*SOURCE MATERIAL:*
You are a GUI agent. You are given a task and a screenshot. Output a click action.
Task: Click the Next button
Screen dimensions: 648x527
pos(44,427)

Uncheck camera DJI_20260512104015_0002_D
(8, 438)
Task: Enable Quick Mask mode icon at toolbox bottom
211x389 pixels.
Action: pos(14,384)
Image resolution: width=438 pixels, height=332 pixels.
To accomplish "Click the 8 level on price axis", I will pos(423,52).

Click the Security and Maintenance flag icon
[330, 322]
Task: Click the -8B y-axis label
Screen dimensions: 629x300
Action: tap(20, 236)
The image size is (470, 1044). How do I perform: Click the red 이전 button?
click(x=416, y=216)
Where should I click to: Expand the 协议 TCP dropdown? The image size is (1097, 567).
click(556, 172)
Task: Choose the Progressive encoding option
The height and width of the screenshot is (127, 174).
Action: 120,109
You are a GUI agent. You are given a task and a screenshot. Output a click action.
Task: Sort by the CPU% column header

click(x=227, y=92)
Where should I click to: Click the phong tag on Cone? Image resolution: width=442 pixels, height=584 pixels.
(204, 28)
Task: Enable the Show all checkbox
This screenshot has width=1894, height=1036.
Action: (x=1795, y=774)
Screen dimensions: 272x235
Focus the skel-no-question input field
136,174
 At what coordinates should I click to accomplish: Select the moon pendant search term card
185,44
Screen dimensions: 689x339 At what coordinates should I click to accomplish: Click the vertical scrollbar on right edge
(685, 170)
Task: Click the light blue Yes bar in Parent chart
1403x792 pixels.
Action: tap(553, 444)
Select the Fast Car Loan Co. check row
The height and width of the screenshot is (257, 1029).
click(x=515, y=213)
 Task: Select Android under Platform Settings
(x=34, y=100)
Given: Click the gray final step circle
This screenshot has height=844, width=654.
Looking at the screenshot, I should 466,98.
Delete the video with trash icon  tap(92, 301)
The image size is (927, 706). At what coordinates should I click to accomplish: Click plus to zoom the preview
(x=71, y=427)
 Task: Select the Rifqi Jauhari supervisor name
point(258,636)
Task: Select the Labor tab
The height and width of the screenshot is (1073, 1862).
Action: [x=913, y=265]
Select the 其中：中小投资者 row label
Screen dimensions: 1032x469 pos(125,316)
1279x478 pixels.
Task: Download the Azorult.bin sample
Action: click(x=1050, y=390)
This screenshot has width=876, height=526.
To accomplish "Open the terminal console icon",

*GOAL OF THE EXERCISE:* Restate the data above word for word. Leave nothing out.

*RESPONSE:*
You are a GUI agent. You are given a task and a screenshot. Output a click action.
Task: Click the Next button
Screen dimensions: 648x527
pos(44,427)

Uncheck camera DJI_20260512104015_0002_D
(8, 438)
Task: Enable Quick Mask mode icon at toolbox bottom
211x389 pixels.
Action: pos(14,384)
Image resolution: width=438 pixels, height=332 pixels.
To accomplish "Click the 8 level on price axis", I will pos(423,52).

Click the Security and Maintenance flag icon
[330, 322]
Task: Click the -8B y-axis label
Screen dimensions: 629x300
Action: tap(20, 236)
The image size is (470, 1044). How do I perform: Click the red 이전 button?
click(x=416, y=216)
Where should I click to: Expand the 协议 TCP dropdown? The image size is (1097, 567).
click(556, 172)
Task: Choose the Progressive encoding option
The height and width of the screenshot is (127, 174).
Action: 120,109
You are a GUI agent. You are given a task and a screenshot. Output a click action.
Task: Sort by the CPU% column header

click(x=227, y=92)
Where should I click to: Click the phong tag on Cone? Image resolution: width=442 pixels, height=584 pixels.
(204, 28)
Task: Enable the Show all checkbox
This screenshot has width=1894, height=1036.
Action: (x=1795, y=774)
Screen dimensions: 272x235
Focus the skel-no-question input field
136,174
 At what coordinates should I click to accomplish: Select the moon pendant search term card
185,44
Screen dimensions: 689x339 At what coordinates should I click to accomplish: Click the vertical scrollbar on right edge
(685, 170)
Task: Click the light blue Yes bar in Parent chart
1403x792 pixels.
Action: tap(553, 444)
Select the Fast Car Loan Co. check row
The height and width of the screenshot is (257, 1029).
click(x=515, y=213)
 Task: Select Android under Platform Settings
(x=34, y=100)
Given: Click the gray final step circle
This screenshot has height=844, width=654.
Looking at the screenshot, I should 466,98.
Delete the video with trash icon  tap(92, 301)
The image size is (927, 706). At what coordinates should I click to accomplish: Click plus to zoom the preview
(x=71, y=427)
 Task: Select the Rifqi Jauhari supervisor name
point(258,636)
Task: Select the Labor tab
The height and width of the screenshot is (1073, 1862).
Action: [x=913, y=265]
Select the 其中：中小投资者 row label
Screen dimensions: 1032x469 pos(125,316)
1279x478 pixels.
Task: Download the Azorult.bin sample
Action: click(x=1050, y=390)
This screenshot has width=876, height=526.
To accomplish "Open the terminal console icon",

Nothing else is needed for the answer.